But at the same time, make sure that when the film is marketed, it is marketed properly, and that the studio is selling the same film that the filmmakers made. Because you can’t do a bait and switch. And that is primarily because of the internet, and the fact that the first fans that see a film, when they are lead to believe they’re seeing one thing and they see it and it is something else, that word gets out. You don’t have the weekend anymore. And also, box office grosses are reported in the mainstream press, immediately available on-line and I do think that the consumer is now aware of what films are underperforming. And I think that there are remarkable films that under perform on a Friday and because that becomes a story, people who otherwise might’ve gone to see a film, an actually remarkably good film, won’t go to see it for whatever reason, its been branded unsuccessful. You know, after one night.

Jimmy O's interview concludes with a slightly extended discussion of The Boston Stranglers:

[Jimmy O] What is next for you that you are really excited about?

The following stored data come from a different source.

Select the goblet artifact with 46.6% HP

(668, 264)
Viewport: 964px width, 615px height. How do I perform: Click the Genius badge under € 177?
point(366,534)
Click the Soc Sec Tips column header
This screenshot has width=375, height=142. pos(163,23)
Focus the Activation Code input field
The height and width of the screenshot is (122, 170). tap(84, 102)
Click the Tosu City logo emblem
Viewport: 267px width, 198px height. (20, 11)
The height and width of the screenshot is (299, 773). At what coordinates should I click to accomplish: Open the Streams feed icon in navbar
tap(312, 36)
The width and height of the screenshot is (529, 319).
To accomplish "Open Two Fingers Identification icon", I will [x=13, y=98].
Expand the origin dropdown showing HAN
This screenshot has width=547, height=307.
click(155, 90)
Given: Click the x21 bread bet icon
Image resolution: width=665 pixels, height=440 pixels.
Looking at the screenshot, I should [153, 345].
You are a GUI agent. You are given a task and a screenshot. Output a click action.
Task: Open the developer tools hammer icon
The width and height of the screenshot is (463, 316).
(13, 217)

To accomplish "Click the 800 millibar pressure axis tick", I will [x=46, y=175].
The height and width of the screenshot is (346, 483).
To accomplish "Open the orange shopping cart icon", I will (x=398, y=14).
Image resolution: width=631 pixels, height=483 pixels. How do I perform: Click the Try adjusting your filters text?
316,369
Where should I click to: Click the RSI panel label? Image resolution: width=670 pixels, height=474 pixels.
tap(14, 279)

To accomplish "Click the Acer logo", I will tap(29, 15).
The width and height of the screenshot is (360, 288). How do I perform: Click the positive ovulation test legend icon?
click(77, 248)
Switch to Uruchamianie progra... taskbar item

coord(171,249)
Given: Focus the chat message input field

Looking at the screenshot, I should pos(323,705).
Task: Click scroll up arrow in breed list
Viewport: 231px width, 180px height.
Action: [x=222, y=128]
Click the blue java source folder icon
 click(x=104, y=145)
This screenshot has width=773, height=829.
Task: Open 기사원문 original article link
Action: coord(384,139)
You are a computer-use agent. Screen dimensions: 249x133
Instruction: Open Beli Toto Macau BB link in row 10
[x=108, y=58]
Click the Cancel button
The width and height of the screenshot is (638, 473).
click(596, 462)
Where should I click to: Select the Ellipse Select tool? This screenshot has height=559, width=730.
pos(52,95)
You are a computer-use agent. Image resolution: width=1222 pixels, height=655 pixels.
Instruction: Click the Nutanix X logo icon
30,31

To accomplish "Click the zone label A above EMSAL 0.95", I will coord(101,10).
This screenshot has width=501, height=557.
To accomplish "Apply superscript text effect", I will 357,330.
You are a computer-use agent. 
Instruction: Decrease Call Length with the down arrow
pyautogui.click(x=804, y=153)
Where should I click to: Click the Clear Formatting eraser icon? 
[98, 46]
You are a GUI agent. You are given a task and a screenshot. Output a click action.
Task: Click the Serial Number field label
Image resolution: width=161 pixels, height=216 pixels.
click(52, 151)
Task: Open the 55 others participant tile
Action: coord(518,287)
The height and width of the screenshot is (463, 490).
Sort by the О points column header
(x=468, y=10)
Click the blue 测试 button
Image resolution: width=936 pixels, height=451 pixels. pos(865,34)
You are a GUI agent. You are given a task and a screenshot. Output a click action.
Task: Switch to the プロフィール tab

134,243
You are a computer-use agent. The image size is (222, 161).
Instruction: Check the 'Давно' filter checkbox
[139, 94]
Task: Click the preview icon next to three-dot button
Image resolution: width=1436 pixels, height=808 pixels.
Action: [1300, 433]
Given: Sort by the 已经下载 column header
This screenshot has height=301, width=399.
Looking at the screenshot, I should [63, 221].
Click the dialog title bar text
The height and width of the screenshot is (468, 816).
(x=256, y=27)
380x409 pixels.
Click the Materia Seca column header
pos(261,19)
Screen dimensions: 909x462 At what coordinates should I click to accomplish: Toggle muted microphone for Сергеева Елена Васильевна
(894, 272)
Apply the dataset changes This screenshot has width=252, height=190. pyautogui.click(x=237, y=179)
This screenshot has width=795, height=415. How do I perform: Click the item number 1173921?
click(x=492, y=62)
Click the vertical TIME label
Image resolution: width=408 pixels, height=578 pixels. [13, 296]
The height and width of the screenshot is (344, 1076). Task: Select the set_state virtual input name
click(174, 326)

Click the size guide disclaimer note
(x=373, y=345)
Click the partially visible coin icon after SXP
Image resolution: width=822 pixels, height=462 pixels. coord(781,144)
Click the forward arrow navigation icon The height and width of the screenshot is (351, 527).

[Hurd] The film that Brian De Palma, my ex-husband and I are working on together is THE BOSTON STRANGLERS. Which is the true story of something that we think we all know the true story now, but we don’t. Which is that Albert Desalvo, who was branded the Boston Strangler, there was a movie about him, Tony Curtis played Albert Desalvo… as it turns out, he was never convicted of the crime.

[Jimmy O] How far along?

[Hurd] The film is set up at Overture, and we are in the process of casting and we hope to shoot in the fall.

[Jimmy O] Anyone that you are looking at specifically, that you’d hope for?

[Hurd] Not at the moment. Great ideas though.

On Wednesday, The Los Angeles Times posted edited highlights from a producers panel that Hurd participated in as a lead-in to this weekend's conference.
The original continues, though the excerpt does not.